Science is not Random
AI is ultimately a system run by computers, so its results should be subjected to the scientific method. That is, we should be able to “see, test, and verify.” In other words, any result should be reproducible. Currently, it is not. This may be one of AI’s most substantial limitations. Ultimately, the future depends on its results being reproducible. Random outcomes from the same data inputs that are not reproducible are unacceptable for any system.

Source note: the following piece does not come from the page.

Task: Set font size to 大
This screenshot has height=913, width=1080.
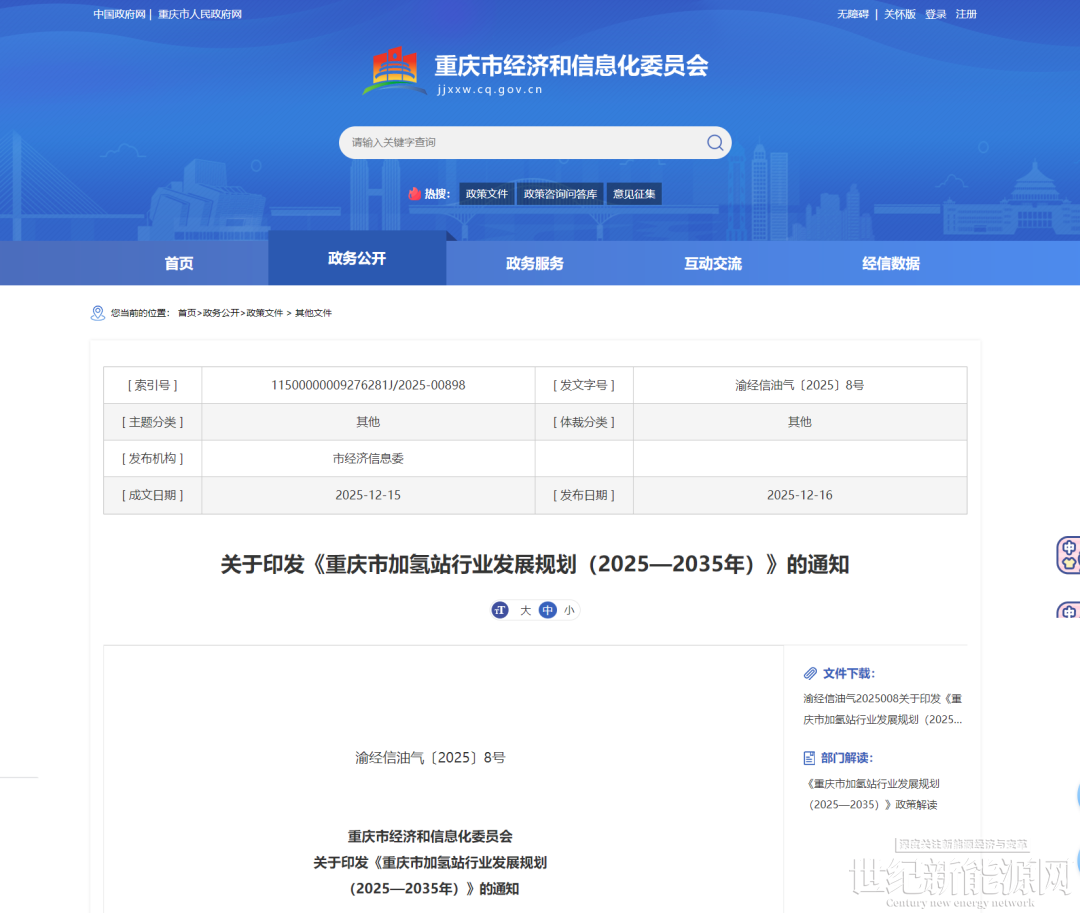Action: point(525,610)
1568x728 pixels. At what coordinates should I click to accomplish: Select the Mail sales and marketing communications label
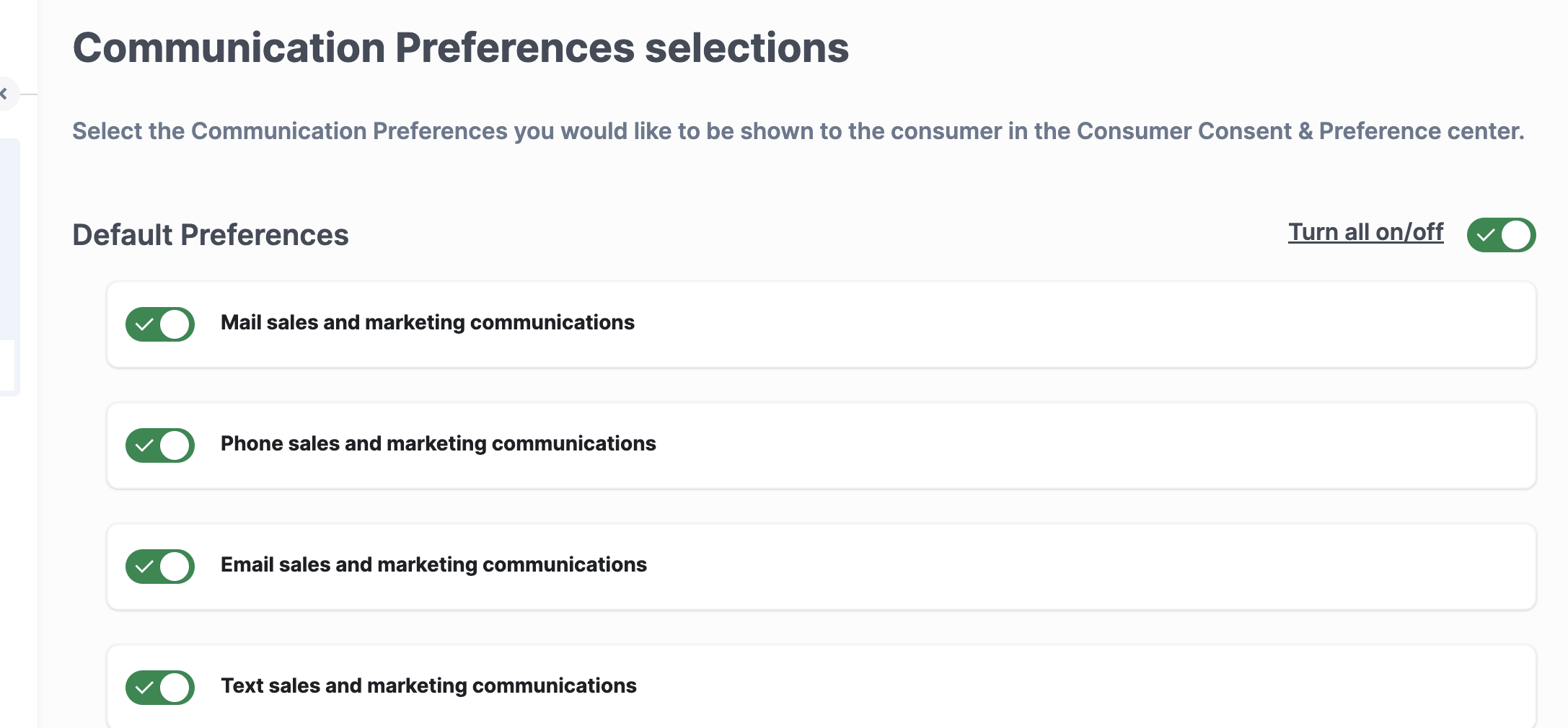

We’ve got no Power, Captain
OpenAI recently noted that the computing power required for advanced AI is doubling every 3 and a half months. Deep Learning requires a substantial scale. Better results and the ability to solve a broader range of problems requires massive computing power and processing. It also requires substantial data, access, and sorting of that data, requiring even more computing power. Scaling Deep Learning enables it to work more effectively and solve broader tasks in a better way. Scaling is essential, but clearly the rate of progress is not sustainable. The cost of top experiments is going up 10-fold each year (source: Facebook). Right now, an experiment costing several million dollars might scale to several hundred million dollars according to this trajectory. That is simply not affordable and therefore not possible. It places a natural limitation on AI progress.
It means that at some point we’re going to hit the wall. In many ways we already have. Not every area has reached the limit of scaling, but in most places, we’re getting to a point where we really need to think in terms of optimization, in terms of cost-benefit, and we really need to look at how we get most out of the computing power we have. This is the real AI world we are going into.